KUALA LUMPUR: Fraser & Neave Holdings Bhd (F&N) said it is now on the right footing to focus on growth opportunities after an internal restructuring exercise — in its financial year ended Sept 30, 2017 (FY17) — which has helped cushion some of the higher input costs and low consumer demand in Malaysia.
The exercise — including voluntary separation scheme (VSS) for over 200 employees and acquisition of warehouses to reduce recurring costs such as rental — is now nearing completion, F&N chief executive officer Lim Yew Hoe told reporters at its FY17 results briefing yesterday.
The cost-restructuring helps reduce annual operating costs by some RM40 million, said Lim. “Essentially, we have strengthened at a fundamental level to be more competitive with greater capacity to meet external challenges.
“Now we want to build exports as our third pillar on top of our existing markets in Malaysia and Thailand,” said Lim. The company is looking to achieve stronger top and bottom lines — at levels seen in FY16 — next year, he added.
F&N’s FY17 group net profit declined 16.09% to RM323.38 million from RM387.37 million in FY16, dragged down by higher input costs, and one-off restructuring costs of RM48.4 million comprising mostly VSS costs incurred when rescaling its workforce. It declared a 30.5 sen dividend for 4QFY17.
Full-year revenue slid to RM4.1 billion from RM4.7 billion. The figure is split 60-40 between its Malaysian and Thailand operations, with export sales amounting to over 10% of group revenue combined — some RM300 million from Malaysia alone.
“We have set a target for annual exports to hit RM500 million by FY20,” said Lim. The company is not looking to export excess capacity, he said, but will instead increase its output for the segment.
F&N is undergoing a three-year RM500 million capacity expansion plan which it initiated in FY17. It has completed four milestones with five more upgrades to go, which Lim said are on track to be completed separately in FY18 and FY19.
“We are also de-bottlenecking some facilities. These require much smaller capex (capital expenditure) at around RM5 million per project,” said Lim. “While the value is smaller, a simple upgrade can increase the annual output of our dairy product manufacturing plant in Pulau lndah by one million crates, for example,” he added.
F&N foresees the bulk of its exports to revolve around dairy products, said Lim, which provide higher margin — at between 10% and 12% — compared with other products such as packed beverages.
While each regional market has its own unique bestsellers, Lim indicated that F&N sees opportunities in the global halal market where it can leverage on its halal certification in countries like Africa and the Middle East, which F&N ventured into this year. The company also exports to Laos and Cambodia, among others.

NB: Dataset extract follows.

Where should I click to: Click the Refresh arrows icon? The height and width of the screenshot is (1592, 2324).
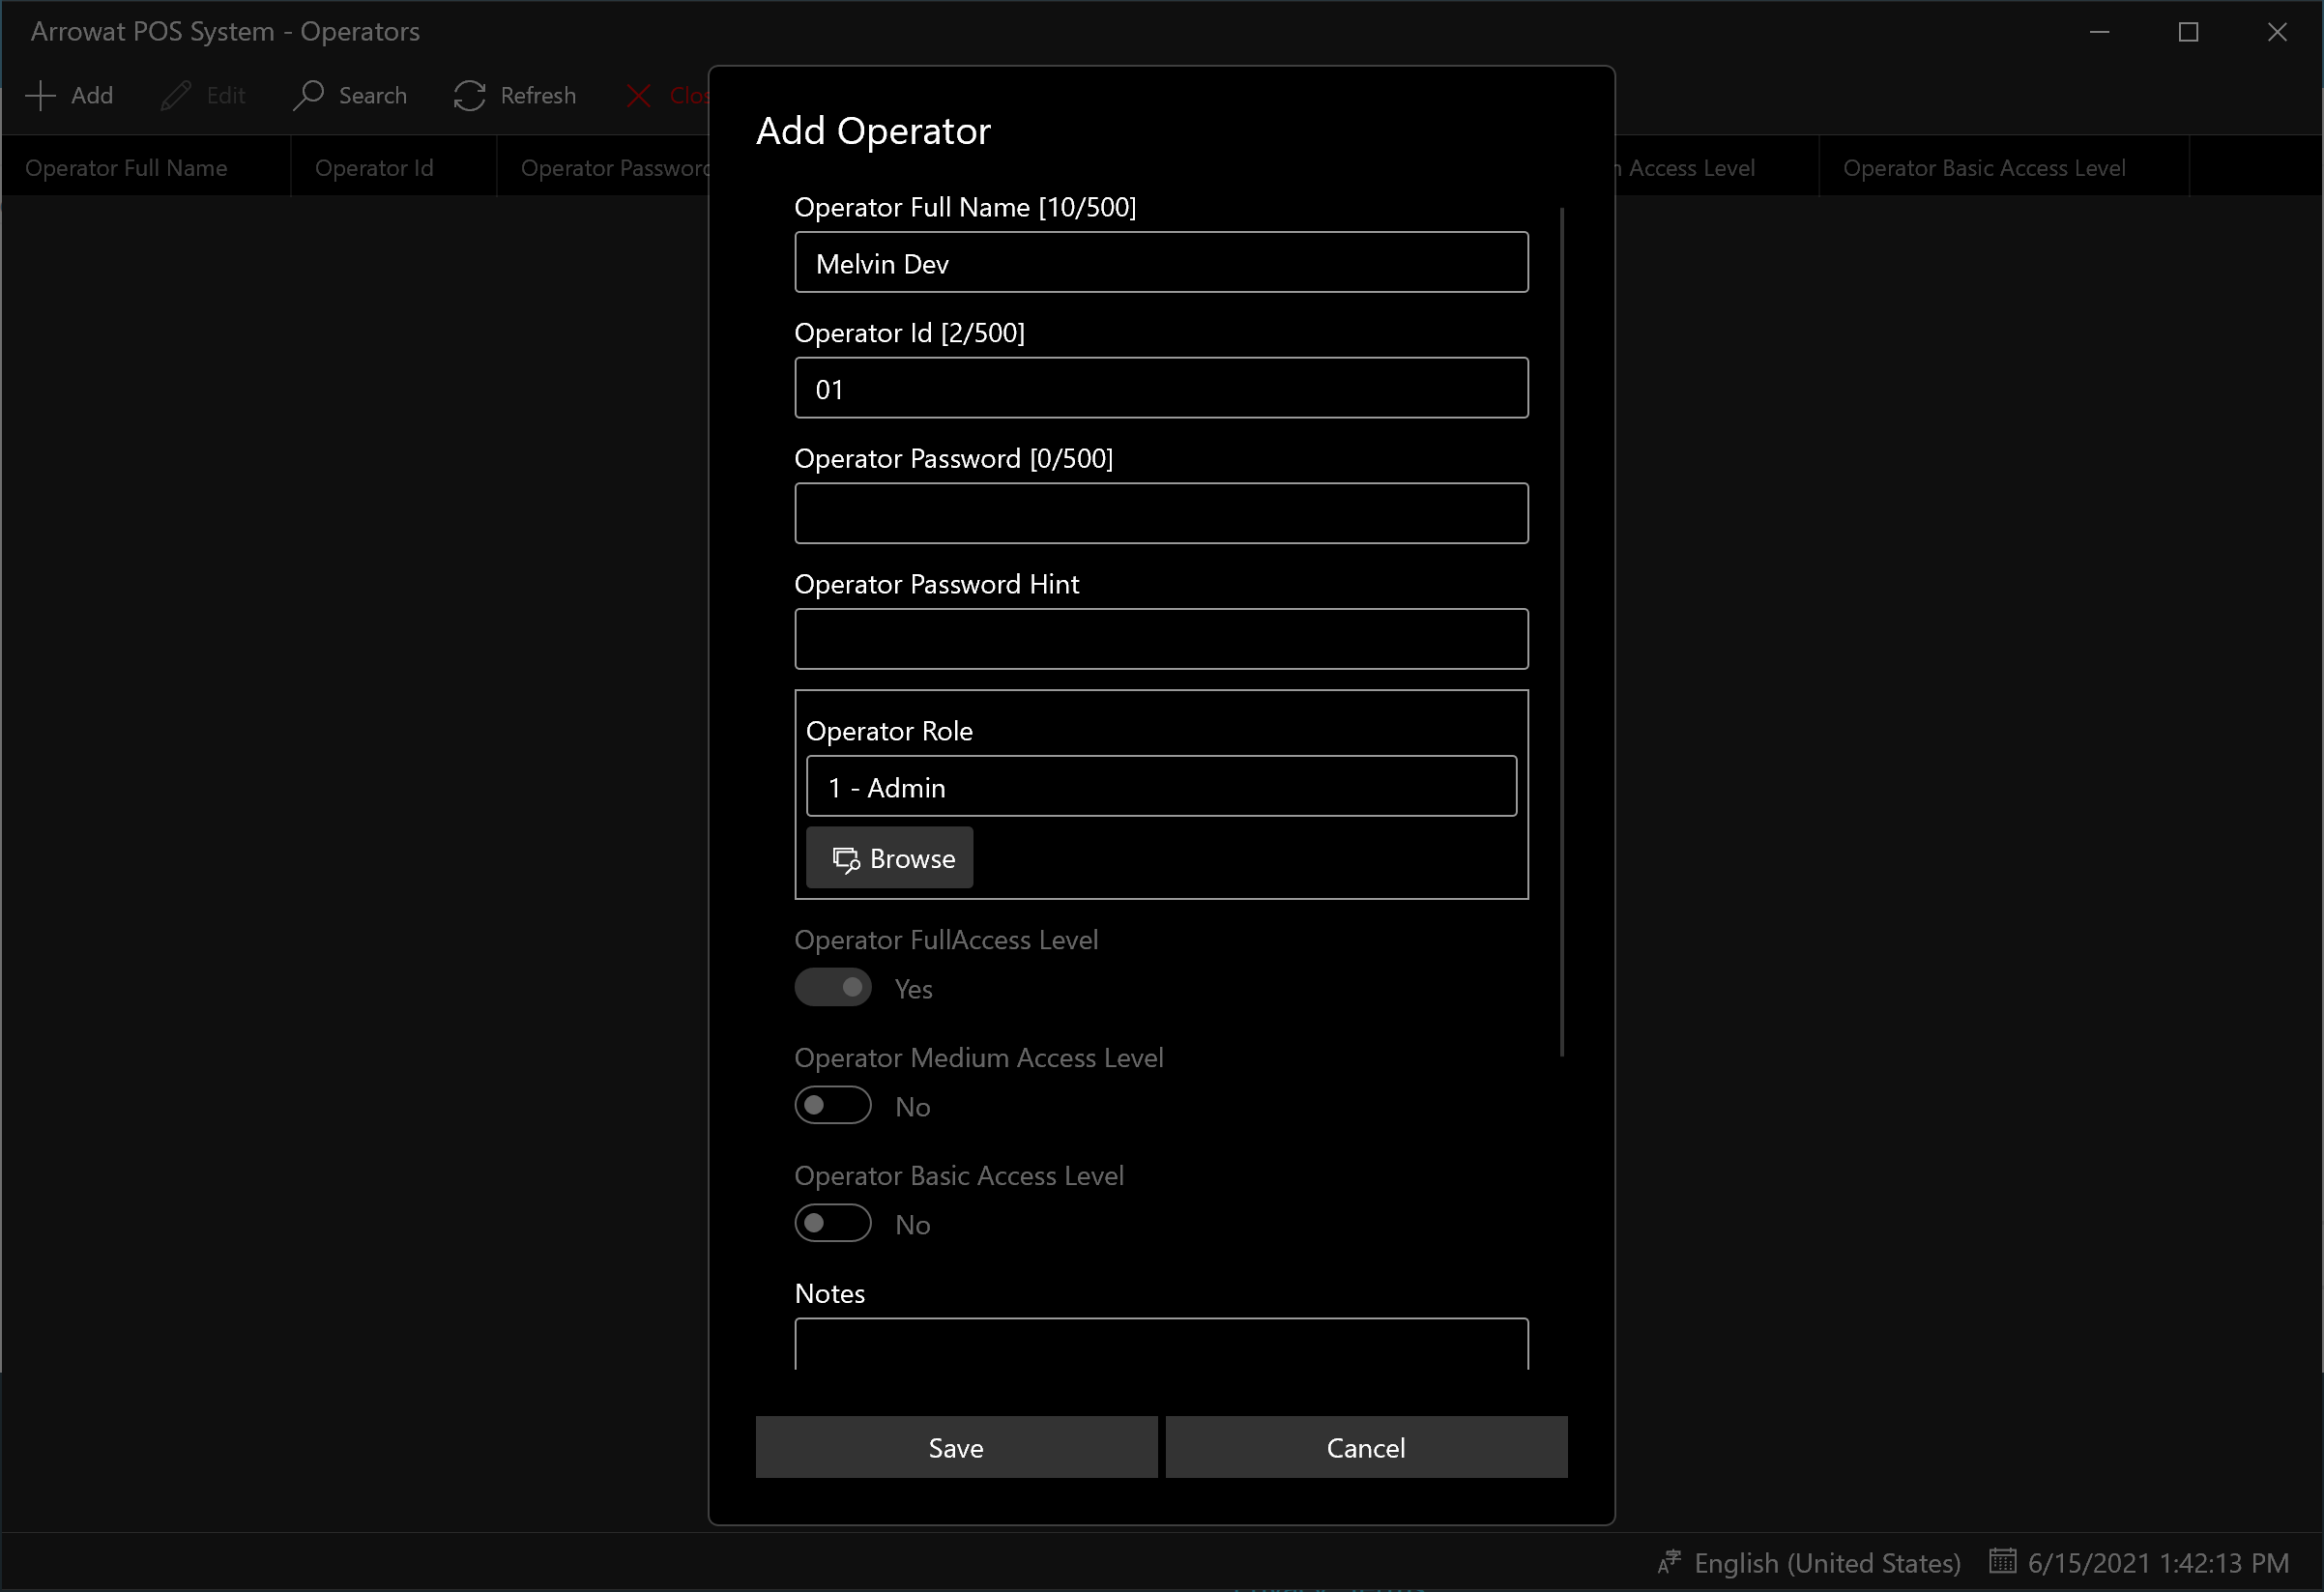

The increased focus towards exports comes on the back of challenges F&N is facing in Malaysia, where weak consumer demand has resulted in lower revenue. A similar trend is expected for its Thailand operations moving forward, despite the latter posting an encouraging 21.8% year-on-year growth in operating profit in FY17 to RM232.79 million.
Currently, the company will focus on branding and marketing in these two markets. This includes consolidation of sub-brands into a key brand, packaging tactics such as scaling down product size per unit to allow for lower selling price, creative retail product placements and variation to encourage sales, and expanding to other target markets — such as marketing isotonic drink 100 Plus to consumers who are not sports-oriented.
On a separate matter, Lim said F&N is still waiting for the right conditions in the property market in order to arrive at how to make use of its 5.14-ha land in Seksyen 13, Petaling Jaya.
F&N initially planned to build a RM2 billion gross development value mixed-development there, dubbed “Fraser Square”. The project, slated to be launched in 2015, was postponed to last year. It is now under reassessment.
F&N shares slid four sen or 0.16% to RM25.40 yesterday, giving it a market capitalisation of RM9.32 billion.